Remediation Guide
This guide covers the RemediationPolicy CRD for event-driven remediation using the DevOps AI Toolkit.
Overview
The RemediationPolicy CRD monitors Kubernetes events and forwards them to the DevOps AI Toolkit MCP for analysis and remediation. It supports:
- Event Watching: Configurable filtering of Kubernetes events by type, reason, and involved objects
- Automatic Mode: System detects, analyzes, and fixes issues without human intervention
- Manual Mode: System detects and analyzes issues, provides recommendations via Slack for humans to execute
- Slack Notifications: Rich notifications with remediation results and next steps
- Rate Limiting: Prevents event storms with configurable cooldowns
- Status Reporting: Comprehensive observability through status updates
Prerequisites
- Controller installed (see Setup Guide)
- DevOps AI Toolkit MCP installed - See DevOps AI Toolkit documentation
- Slack webhook URL (optional, for Slack notifications)
- Google Chat webhook URL (optional, for Google Chat notifications - requires Google Workspace paid account)
Create a RemediationPolicy
Create a RemediationPolicy to start processing events:
# Create a Secret containing your MCP auth token (required for Kubernetes deployments)
# Use the same token configured in the MCP server's DOT_AI_AUTH_TOKEN environment variable
kubectl create secret generic dot-ai-secrets \
--from-literal=auth-token="your-mcp-auth-token" \
--namespace dot-ai
# Create a Secret containing your Slack webhook URL (optional, for notifications)
kubectl create secret generic slack-webhook \
--from-literal=url="https://hooks.slack.com/services/YOUR/WEBHOOK/URL" \
--namespace dot-ai
# Apply the policy
kubectl apply --filename - <<EOF
apiVersion: dot-ai.devopstoolkit.live/v1alpha1
kind: RemediationPolicy
metadata:
name: sample-policy
namespace: dot-ai
spec:
# Multiple event selectors with different configurations
# NOTE: Controller checks selectors in order and processes event on FIRST match
eventSelectors:
# Monitor pod scheduling failures - AUTOMATIC remediation
- type: Warning
reason: FailedScheduling
involvedObjectKind: Pod
mode: automatic # Safe to automatically fix scheduling issues
confidenceThreshold: 0.85 # High confidence required for infrastructure changes
maxRiskLevel: medium # Allow medium-risk actions for infrastructure fixes
# Monitor ALL remaining Warning events for ANY resource - MANUAL mode
- type: Warning
reason: "" # Empty = wildcard, matches ANY event reason
involvedObjectKind: "" # Empty = wildcard, matches ANY resource type
# MCP endpoint using internal service URL
mcpEndpoint: http://dot-ai-mcp.dot-ai.svc.cluster.local:3456/api/v1/tools/remediate
mcpAuthSecretRef: # MCP authentication (required)

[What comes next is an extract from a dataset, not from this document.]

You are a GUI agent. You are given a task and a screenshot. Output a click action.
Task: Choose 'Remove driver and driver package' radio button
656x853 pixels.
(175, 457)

name: dot-ai-secrets # Secret name (must be in same namespace)
key: auth-token # Key within the Secret containing the auth token
mcpTool: remediate
# Manual mode as global default (conservative approach)
mode: manual
# Global automatic mode configuration (used when mode=automatic)
confidenceThreshold: 0.8 # Require 80% confidence for automatic actions
maxRiskLevel: low # Only allow low-risk automatic actions by default
# Conservative rate limiting for production
rateLimiting:
eventsPerMinute: 5 # Lower rate for production safety
cooldownMinutes: 15 # Longer cooldown to prevent spam
# Slack notifications configuration
notifications:
slack:
enabled: true # Enable Slack notifications
webhookUrlSecretRef: # Reference to Secret containing webhook URL
name: slack-webhook # Secret name (must be in same namespace)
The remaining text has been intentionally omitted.